Exercise requirements - The response must consist of each line in the listing that has the word "status" in it.

Dataset records -
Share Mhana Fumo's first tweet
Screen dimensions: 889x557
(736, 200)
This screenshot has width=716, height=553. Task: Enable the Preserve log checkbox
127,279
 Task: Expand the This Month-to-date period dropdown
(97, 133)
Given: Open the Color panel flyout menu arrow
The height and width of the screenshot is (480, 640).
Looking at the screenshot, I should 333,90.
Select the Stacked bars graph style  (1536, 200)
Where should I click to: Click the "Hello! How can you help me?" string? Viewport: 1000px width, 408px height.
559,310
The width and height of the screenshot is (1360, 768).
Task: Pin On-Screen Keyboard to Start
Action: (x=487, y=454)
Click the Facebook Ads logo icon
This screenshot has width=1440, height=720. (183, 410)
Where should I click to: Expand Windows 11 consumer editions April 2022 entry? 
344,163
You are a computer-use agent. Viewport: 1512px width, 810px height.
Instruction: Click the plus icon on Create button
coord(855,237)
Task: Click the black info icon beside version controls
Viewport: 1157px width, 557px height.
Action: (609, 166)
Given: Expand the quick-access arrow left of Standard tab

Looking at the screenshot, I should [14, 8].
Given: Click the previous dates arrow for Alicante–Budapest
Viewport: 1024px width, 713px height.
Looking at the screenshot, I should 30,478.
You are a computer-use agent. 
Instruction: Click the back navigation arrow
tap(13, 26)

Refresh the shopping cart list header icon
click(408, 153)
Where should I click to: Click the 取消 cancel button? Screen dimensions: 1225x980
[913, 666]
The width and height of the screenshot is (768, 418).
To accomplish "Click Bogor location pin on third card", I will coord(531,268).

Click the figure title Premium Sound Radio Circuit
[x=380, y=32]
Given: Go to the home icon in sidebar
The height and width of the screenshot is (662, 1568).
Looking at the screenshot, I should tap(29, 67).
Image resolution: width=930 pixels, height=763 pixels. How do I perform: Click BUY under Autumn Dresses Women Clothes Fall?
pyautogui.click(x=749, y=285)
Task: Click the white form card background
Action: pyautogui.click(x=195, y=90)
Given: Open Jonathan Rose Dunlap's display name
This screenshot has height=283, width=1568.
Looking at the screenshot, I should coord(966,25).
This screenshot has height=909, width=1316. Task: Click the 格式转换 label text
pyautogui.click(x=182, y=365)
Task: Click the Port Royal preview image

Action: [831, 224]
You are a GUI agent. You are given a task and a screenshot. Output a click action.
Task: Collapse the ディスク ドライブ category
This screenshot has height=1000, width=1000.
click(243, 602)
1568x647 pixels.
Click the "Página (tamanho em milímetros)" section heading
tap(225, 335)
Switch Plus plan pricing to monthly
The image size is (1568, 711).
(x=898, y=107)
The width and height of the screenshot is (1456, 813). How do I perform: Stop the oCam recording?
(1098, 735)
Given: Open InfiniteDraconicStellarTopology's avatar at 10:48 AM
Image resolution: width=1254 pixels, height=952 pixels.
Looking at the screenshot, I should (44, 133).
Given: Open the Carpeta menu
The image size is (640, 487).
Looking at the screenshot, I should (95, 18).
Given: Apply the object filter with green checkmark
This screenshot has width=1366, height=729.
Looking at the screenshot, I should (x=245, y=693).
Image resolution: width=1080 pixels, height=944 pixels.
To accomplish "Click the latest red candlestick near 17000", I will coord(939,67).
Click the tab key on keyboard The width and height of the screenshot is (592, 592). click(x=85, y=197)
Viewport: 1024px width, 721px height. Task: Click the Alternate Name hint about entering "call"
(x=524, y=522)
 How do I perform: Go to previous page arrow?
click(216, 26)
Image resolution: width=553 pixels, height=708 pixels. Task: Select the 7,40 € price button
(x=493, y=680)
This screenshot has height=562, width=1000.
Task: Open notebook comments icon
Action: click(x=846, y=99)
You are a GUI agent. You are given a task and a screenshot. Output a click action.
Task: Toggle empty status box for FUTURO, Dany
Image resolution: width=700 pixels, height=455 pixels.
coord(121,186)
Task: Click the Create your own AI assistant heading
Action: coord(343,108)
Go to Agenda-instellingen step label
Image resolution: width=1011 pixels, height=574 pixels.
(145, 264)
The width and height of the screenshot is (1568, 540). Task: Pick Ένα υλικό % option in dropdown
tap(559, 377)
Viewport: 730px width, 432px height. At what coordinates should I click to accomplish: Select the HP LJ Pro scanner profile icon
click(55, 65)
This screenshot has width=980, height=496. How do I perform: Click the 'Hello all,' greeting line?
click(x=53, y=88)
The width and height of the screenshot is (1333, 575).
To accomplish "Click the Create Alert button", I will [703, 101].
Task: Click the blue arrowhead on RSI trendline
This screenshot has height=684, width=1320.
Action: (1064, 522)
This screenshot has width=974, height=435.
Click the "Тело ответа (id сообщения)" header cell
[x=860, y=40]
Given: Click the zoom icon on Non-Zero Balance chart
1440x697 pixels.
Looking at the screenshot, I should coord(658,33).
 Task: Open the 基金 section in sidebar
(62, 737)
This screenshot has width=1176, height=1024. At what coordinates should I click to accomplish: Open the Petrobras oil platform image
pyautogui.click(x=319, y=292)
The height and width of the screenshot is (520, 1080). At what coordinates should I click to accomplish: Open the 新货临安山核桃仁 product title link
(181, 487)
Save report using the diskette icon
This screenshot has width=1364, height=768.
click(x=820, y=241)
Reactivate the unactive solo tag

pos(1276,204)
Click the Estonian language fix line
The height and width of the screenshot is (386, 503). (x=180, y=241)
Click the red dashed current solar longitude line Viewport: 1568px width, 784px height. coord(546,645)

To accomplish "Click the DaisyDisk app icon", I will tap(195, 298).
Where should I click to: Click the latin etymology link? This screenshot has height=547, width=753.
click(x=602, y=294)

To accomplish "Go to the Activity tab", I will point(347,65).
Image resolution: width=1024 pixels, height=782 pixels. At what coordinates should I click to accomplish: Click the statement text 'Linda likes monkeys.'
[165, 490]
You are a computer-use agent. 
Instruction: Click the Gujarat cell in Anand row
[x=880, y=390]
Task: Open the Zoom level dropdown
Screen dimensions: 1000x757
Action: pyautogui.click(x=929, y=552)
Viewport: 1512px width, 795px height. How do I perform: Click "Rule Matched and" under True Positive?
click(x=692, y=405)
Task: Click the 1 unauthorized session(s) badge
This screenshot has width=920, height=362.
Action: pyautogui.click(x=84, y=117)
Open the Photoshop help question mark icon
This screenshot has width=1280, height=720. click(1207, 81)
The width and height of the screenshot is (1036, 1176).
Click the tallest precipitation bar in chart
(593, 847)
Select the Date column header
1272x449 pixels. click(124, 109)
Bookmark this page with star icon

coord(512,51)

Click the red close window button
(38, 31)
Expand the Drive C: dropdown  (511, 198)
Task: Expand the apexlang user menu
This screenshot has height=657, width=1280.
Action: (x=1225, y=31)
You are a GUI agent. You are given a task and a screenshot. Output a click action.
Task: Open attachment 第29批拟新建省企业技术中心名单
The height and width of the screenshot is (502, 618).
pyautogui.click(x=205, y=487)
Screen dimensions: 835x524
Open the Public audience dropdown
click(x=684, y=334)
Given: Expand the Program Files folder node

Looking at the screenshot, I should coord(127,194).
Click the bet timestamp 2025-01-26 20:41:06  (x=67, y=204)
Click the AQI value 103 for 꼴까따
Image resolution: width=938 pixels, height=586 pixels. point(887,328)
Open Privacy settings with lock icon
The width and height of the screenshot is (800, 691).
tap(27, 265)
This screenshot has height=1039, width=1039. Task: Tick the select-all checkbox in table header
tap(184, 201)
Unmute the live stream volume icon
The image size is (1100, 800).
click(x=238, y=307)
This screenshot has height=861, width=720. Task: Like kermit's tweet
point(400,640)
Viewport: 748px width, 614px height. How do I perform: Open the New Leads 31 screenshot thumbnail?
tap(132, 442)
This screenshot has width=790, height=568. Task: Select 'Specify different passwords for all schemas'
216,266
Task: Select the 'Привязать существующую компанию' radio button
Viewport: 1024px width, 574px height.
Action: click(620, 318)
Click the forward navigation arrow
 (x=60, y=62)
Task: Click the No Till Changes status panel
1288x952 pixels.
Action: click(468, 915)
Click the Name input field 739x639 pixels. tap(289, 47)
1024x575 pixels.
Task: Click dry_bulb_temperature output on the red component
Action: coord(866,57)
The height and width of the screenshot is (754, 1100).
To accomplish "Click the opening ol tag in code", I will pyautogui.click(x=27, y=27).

Solved problem -
Task: Toggle empty status box for FUTURO, Dany
Task: Click the No Till Changes status panel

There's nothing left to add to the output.